## [EXERCISE BRIEF]
Look through the data below and output, unchanged, every line from the one holding "Task: Click the red (1) annotation marker" through the one holding "Select the animated", inclusive. Skip the pictures.

## [EXERCISE INPUTS]
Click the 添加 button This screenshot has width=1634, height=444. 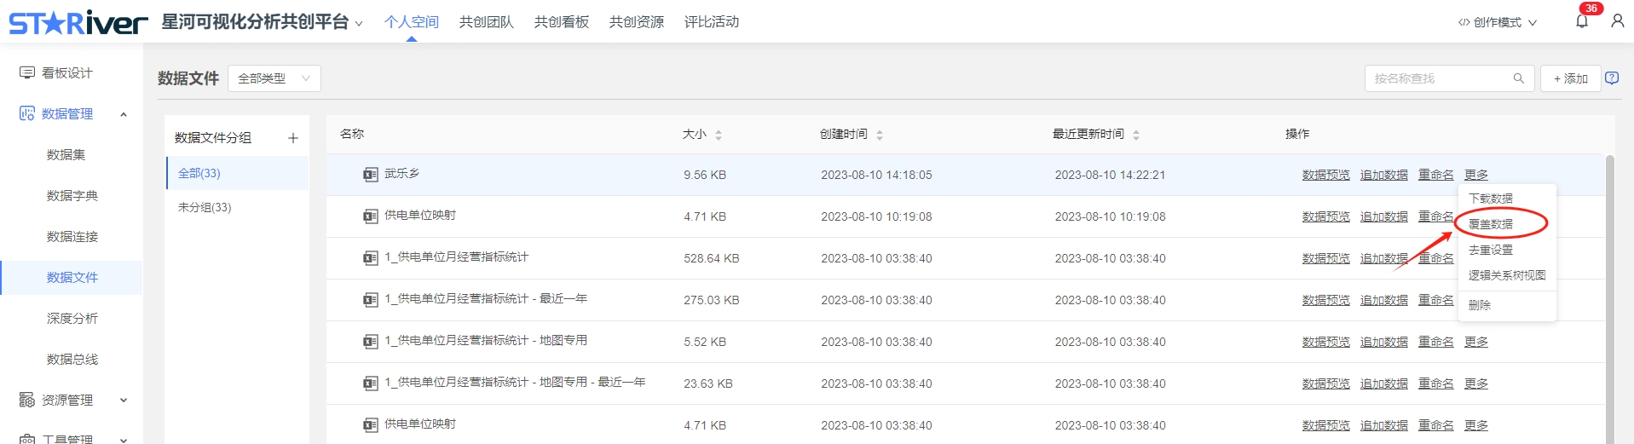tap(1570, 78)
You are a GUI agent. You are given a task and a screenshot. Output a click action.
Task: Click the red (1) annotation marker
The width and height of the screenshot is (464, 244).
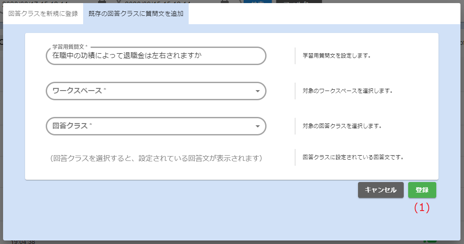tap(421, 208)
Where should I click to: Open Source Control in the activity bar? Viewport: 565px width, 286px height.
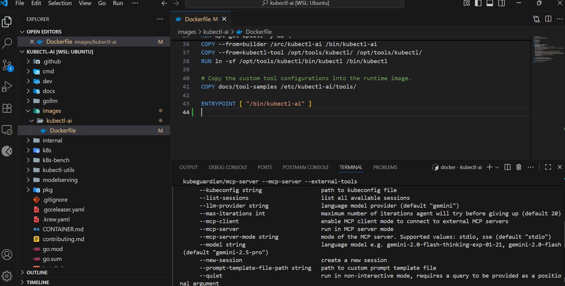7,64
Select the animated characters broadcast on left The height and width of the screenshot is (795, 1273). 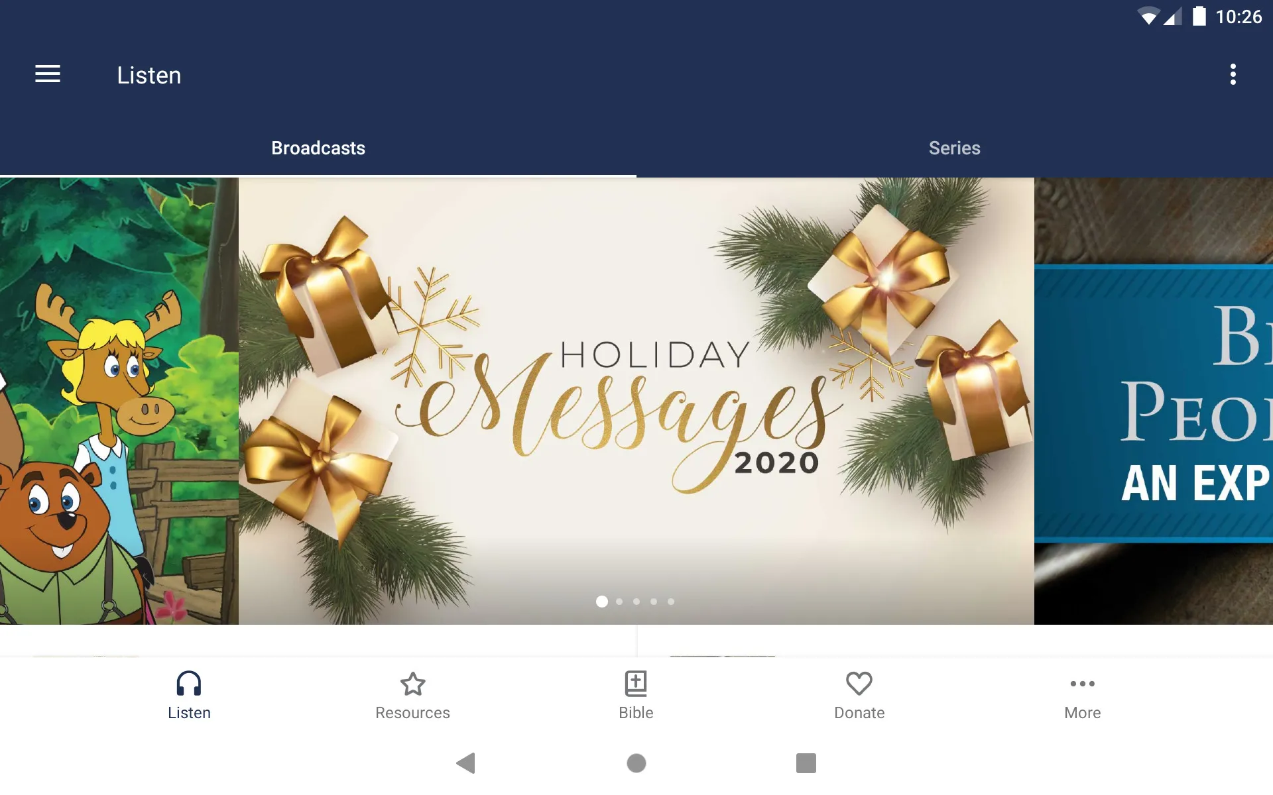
...
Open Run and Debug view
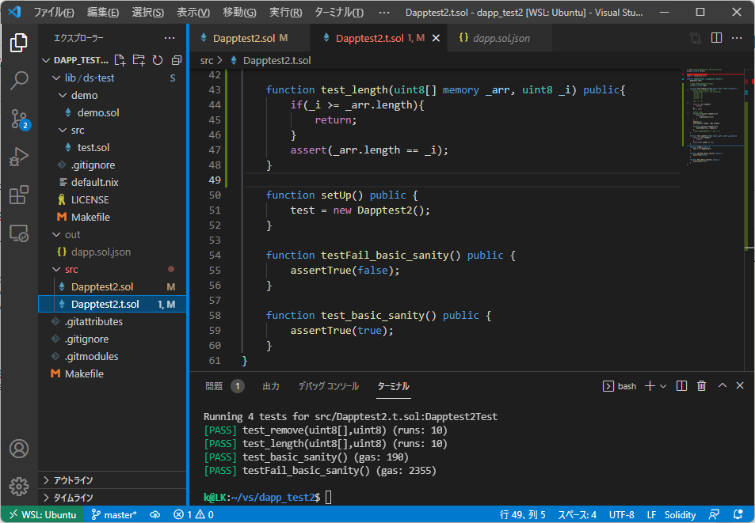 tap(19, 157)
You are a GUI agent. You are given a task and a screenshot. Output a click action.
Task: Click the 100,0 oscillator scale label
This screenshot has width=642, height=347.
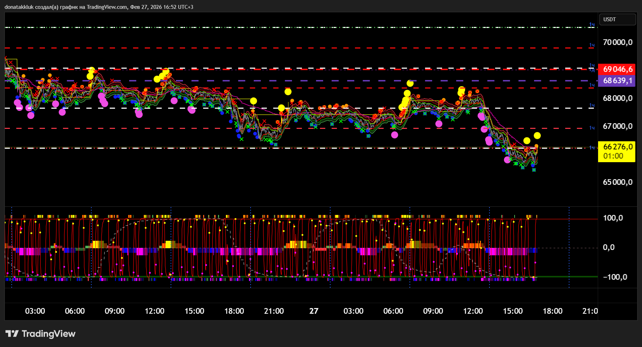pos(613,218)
---
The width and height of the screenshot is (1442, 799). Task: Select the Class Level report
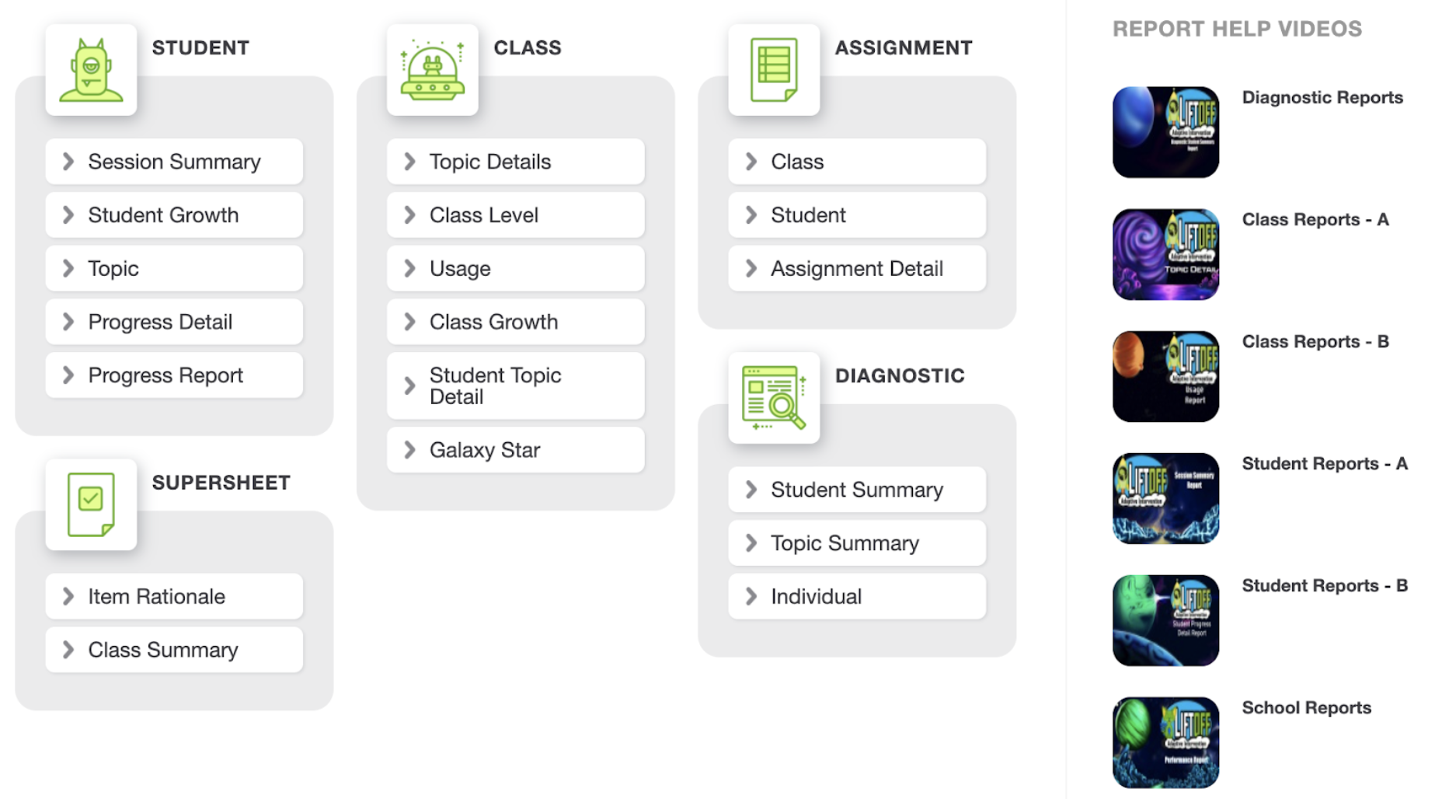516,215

## [ANSWER TO THIS PROBLEM]
Task: Click the red (1) annotation marker
The width and height of the screenshot is (464, 244).
tap(421, 208)
Where should I click to: Open Source Control in the activity bar? Viewport: 565px width, 286px height.
7,64
Select the animated characters broadcast on left The height and width of the screenshot is (795, 1273). 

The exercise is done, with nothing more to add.